Quelle
Nach § 485 Abs. 2 Satz 1 Nr. 2 und 3 ZPO kann eine Partei die schriftliche Begutachtung durch einen Sachverständigen beantragen, wenn sie ein rechtliches Interesse daran hat, dass die Ursache eines Sachmangels bzw. der Aufwand für dessen Beseitigung festgestellt wird. Ein rechtliches Interesse ist nach § 485 Abs. 2 Satz 2 ZPO anzunehmen, wenn die Feststellung der Vermeidung eines Rechtsstreits dienen kann.

Der Anspruch eines Wohnungseigentümers gegen die übrigen Wohnungseigentümer aus § 21 Abs. 4 i.V.m. Abs. 5 Nr. 2 WEG auf Beseitigung von Mängeln des Gemeinschaftseigentums als Maßnahme ordnungsmäßiger Verwaltung setzt aber weder materiell voraus noch erfordert seine gerichtliche Durchsetzung stets, dass der Wohnungseigentümer sich zuvor um eine Beschlussfassung der Versammlung über die Maßnahme bemüht hat.

Das Vorbefassungsgebot gilt nämlich ausnahmsweise dann nicht, wenn mit an Sicherheit grenzender Wahrscheinlichkeit davon ausgegangen werden kann, dass der Antrag in der Eigentümerversammlung nicht die erforderliche Mehrheit finden wird, so dass die Befassung der Versammlung eine unnötige Förmelei wäre.

Auftrag
Fahre mit dem Text über Mängel am Gemeinschaftseigentum im Anschluss an seinen letzten Satz fort. Die Einträge haben hiermit nichts zu tun.

Vorliegende Angaben
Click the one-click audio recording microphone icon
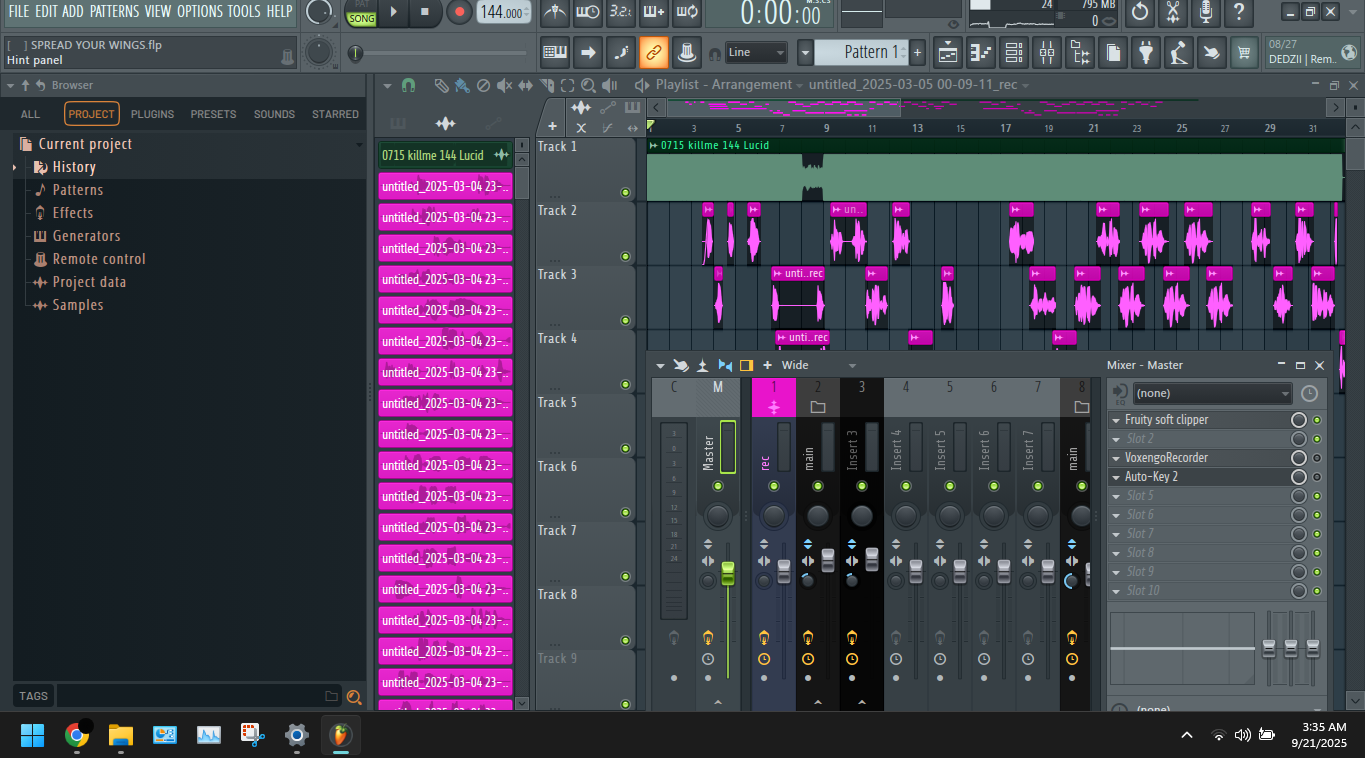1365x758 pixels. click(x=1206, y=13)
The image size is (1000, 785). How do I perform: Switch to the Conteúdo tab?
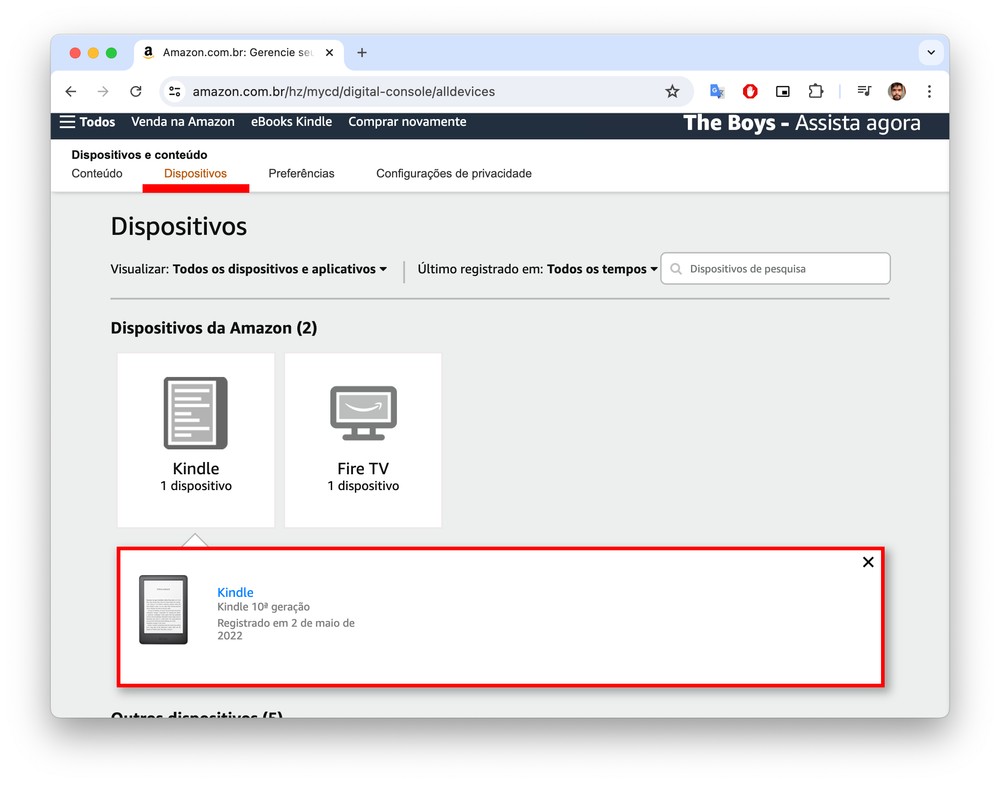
* * *
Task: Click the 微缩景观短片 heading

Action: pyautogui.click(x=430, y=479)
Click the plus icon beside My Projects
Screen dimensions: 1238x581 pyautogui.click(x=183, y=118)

Die Antwort
Das Gericht wäre daher im Einzelfall zu einer aufwändigen Prüfung der Voraussetzungen dieser Aufnahme gezwungen, was auch erhebliche Unsicherheiten mit sich brächte. Denn häufig wird nicht offenkundig sein, ob der Antrag in der Eigentümerversammlung Aussicht auf Erfolg gehabt hätte. Mit dieser Prüfung würde das selbständige Beweisverfahren überfrachtet und seine Funktion, zur Vermeidung eines Rechtsstreits beizutragen, erheblich entwertet.

Es entspricht daher regelmäßig ordnungsmäßiger Verwaltung, vor der Beschlussfassung über Instandsetzungsmaßnahmen deren erforderlichen Umfang und den dafür erforderlichen Aufwand zu ermitteln.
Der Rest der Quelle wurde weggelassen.